+++ Document extract

How Photographer Joe McNally Bridges the Gap
One reason why photography can be so addicting is because there is always something new to learn. Even the best photographers recognize that there is always a way to challenge themselves to create new and better images and improve their skills.
Photographer Joe McNally, a legendary photographer who has worked for National Geographic and Life Magazine among many others, credits his ability to shoot incredible photos anytime, anywhere to having bridged the gap in his own skills. As a result of his technical proficiency, he is one of the few photographers who has been successful in many areas, from photojournalism to advertising to sports photography and more.
Joe’s talent is undoubtedly a large part of his success. But another equally important part of his success is that he approaches photography with the attitude of someone who does not expect conditions to line up for him, but is instead prepared to meet whatever conditions he finds.
Rather than sticking to golden hour portraits or the predictable conditions of constant studio lighting, Joe learned how to shoot, and do it well, even under the most trying circumstances. It takes work, but any photographer can learn how it do it and Joe teaches his approach in his classes for CreativeLive.
In his previous class for CreativeLive, Lighting, Logistics, and Strategies for a Life in Photography, Joe explored tools and strategies photographers can use to create strong images in nearly any situation to create the foundation for a successful career.

++++++

Questions =>
**a)** Render this sentence from the Joe McNally article into Spanish: "Joe’s talent is undoubtedly a large part of his success."
**b)** Write the next few sentences of the article on Joe McNally, picking up after its final sentence.
The lines that follow the article have nothing to do with any of this.

+++ Supplied records

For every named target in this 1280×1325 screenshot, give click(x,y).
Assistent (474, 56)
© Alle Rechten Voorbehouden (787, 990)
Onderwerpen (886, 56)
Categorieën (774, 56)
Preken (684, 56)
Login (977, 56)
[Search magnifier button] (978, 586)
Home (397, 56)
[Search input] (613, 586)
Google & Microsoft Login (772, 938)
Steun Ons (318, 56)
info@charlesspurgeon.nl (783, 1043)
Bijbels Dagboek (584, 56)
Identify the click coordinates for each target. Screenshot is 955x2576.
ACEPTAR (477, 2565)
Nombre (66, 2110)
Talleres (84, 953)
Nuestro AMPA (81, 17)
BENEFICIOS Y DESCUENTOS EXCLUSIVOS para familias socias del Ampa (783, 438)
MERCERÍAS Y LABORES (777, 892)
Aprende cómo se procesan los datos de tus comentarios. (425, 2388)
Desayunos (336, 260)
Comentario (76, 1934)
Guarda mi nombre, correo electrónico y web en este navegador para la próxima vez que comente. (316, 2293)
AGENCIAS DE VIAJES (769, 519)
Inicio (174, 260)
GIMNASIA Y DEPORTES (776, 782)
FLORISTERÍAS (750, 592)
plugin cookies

++++++

Written answers =>
**a)** El talento de Joe es, sin duda, una gran parte de su éxito.

**b)**
For Photo Week 2017, Joe will explore in-depth one way in which he uses light to “grab somebody’s eyeballs” and make them stop in their tracks. Getting someone’s attention long enough to make them stop and linger on an image you made is no easy feat in an era when everyone has a camera in their pocket and can share their photos with a couple of taps.
One thing a cell phone camera, or a photographer with only one set of skills, will likely never be able to do is to create arresting night portraits. In Joe’s class for Photo Week, Darkness in an Urban Environment: Managing Light on the Streets, Joe will explore how with the right skills anyone can bridge the gap in their knowledge and take arresting photos in one of the most challenging environments – city streets at night. Once you are able to produce portraits with glow of city lights behind a perfectly lit subject, you will be to control light in a new way and produce work not many others are able to make. As a result, you will be able to tell new stories, take on new work, and truly be able to produce work that makes your viewer linger. As photographers, that is what most of us want to achieve.